ERAN TRES ALMIRANTES

Olivieri miró al mayor Vicente, atraído por la mención de su nombre.

El mayor se plantó delante de él mirándolo. Hasta ese momento el oficial del Ejército había sido un discreto ejecutor del copamiento del edificio.

—Almirante, usted es consciente de su responsabilidad. Va a tener que enfrentar una corte marcial y se imaginará el resultado. Se espera de usted que asuma su responsabilidad como un hombre, como un soldado, ahorrándoles a sus camaradas tan dolorosa misión —dijo mientras extraía una pistola de uno de sus bolsillos y la depositaba en el escritorio de Olivieri.

El marino observó el arma unos segundos.

—No puedo —murmuró.

—Tiene que asumir su responsabilidad.

—Me es imposible hacerlo. Soy católico.

—Piénselo —dijo el mayor y salió de la habitación, dejando el arma donde la había apoyado.

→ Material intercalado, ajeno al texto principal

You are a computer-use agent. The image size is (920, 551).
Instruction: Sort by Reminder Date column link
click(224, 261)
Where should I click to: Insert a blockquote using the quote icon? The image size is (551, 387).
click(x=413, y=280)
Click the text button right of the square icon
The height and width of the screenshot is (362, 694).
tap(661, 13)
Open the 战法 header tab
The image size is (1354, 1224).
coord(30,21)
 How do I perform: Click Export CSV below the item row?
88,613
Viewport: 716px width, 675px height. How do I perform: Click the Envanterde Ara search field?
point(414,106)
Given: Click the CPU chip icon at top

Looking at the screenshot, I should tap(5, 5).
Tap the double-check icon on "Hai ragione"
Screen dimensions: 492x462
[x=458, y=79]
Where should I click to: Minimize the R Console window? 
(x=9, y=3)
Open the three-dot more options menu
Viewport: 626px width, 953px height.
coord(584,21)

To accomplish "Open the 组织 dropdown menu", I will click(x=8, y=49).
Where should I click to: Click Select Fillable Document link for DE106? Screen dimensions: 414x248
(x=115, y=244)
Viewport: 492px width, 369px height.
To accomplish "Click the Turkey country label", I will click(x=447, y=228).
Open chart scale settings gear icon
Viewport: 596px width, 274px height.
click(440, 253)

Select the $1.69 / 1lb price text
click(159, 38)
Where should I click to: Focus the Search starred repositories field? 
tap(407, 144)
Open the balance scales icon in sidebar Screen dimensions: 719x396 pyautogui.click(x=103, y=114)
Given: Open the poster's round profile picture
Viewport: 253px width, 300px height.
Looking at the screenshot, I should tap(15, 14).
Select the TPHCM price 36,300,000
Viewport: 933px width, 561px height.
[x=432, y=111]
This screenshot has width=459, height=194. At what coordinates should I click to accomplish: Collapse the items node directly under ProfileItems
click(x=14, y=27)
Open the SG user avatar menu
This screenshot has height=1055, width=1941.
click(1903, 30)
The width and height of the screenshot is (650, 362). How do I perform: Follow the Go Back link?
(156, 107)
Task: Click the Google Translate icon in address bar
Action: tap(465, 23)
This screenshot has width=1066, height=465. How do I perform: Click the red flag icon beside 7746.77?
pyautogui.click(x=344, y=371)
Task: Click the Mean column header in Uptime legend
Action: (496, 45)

Caminó hasta el siguiente despacho.

Entró a la habitación y se encontró con Toranzo Calderón de pie junto a la ventana. A diferencia de Olivieri, parecía nervioso y fumaba. Había en un mueble una taza de café vacía. El olor a cigarrillo se mezclaba con el que venía de los estragos de la calle.

El verdadero jefe de la sublevación miró al oficial.

Sin mediar palabra, Vicente extrajo otra pistola. Toranzo Calderón retrocedió instintivamente.

—Haga lo que tenga que hacer —le dijo.

—Yo no le voy a disparar —respondió el mayor y repitió la ceremonia de dejar el arma en la mesa, junto a la taza vacía, que estaba llena de colillas humedecidas—. Es usted quien debe asumir su responsabilidad. De lo contrario, será sometido a la ley marcial en vigencia. Y ya sabrá cuáles serán sus conclusiones. Debería ahorrarles a sus camaradas una misión tan dolorosa —dijo el mayor.

Toranzo Calderón lo miró con furia:

—¿A quiénes? ¿A los almirantes y jefes que nos dejaron en la estacada como Lestrade o el canalla de Bengoa? ¿Usted se piensa que estábamos solos en esta patriada? ¡Que se hagan cargo de mi muerte, ya que no se hicieron responsables de su deber de terminar con la tiranía! ¡Yo no me suicido! ¡Que me fusilen y se hagan cargo de su conciencia!

—Usted sabrá lo que tiene que hacer —contestó Vicente con pasmosa tranquilidad y, dándole la espalda, abandonó el lugar.

Para ese momento, pensaba que el ejemplo de Rommel no había sido tan buena idea. Para llevar a un hombre al suicidio hacía falta una serie de condiciones que no se daban en esa situación. Perón no era Hitler y los marinos argentinos tampoco respondían al código prusiano de valores. ¿Qué hubiera ocurrido si Rommel se hubiera negado al suicidio y, peor todavía, encima despotricado contra el nazismo y su jefe?

No era difícil imaginar la respuesta. Aun así, debía cumplir con la orden recibida.

En el tercer despacho, el mayor Vicente miró a su alrededor. Pensó que el vicealmirante Gargiulo, jefe de los infantes de marina sublevados, se había fugado. Se dio vuelta y vio que el hombre estaba a sus espaldas, de pie contra la pared, sumido en una extraña meditación, como si rezara.

Por tercera vez Vicente repitió la sombría rutina de dar su preparada argumentación sobre la ley marcial y el honor, dejó el arma y salió.

Gargiulo esperó a que el militar se retirara y caminó hasta la ventana de su despacho. Miró hacia afuera. Distinguió el resplandor de un incendio que venía desde el lado de la Plaza, un poco más al sur. Se dirigió hacia su escritorio, de donde sacó un papel con membrete del Ministerio de Marina. Quitó el capuchón de su lapicera fuente y comenzó a escribir.

Terminada la carta, tomó un rosario, que envolvió en su mano, y mientras miraba el retrato que presidía la mesa de trabajo, colocó el arma sobre su cabeza.

Recordó el atronador ruido de los cañones del crucero Phoenix, rebautizado, para su disgusto, con el nombre “17 de Octubre”, disparados como prueba de su potencia hacia un mar inmenso y azul.

El mayor Vicente escuchó el disparo. Esperó unos minutos y se dispuso a averiguar cuál de los tres condenados había adelantado por mano propia la justicia. Miró el reloj: eran las 5.45 del 17 de junio.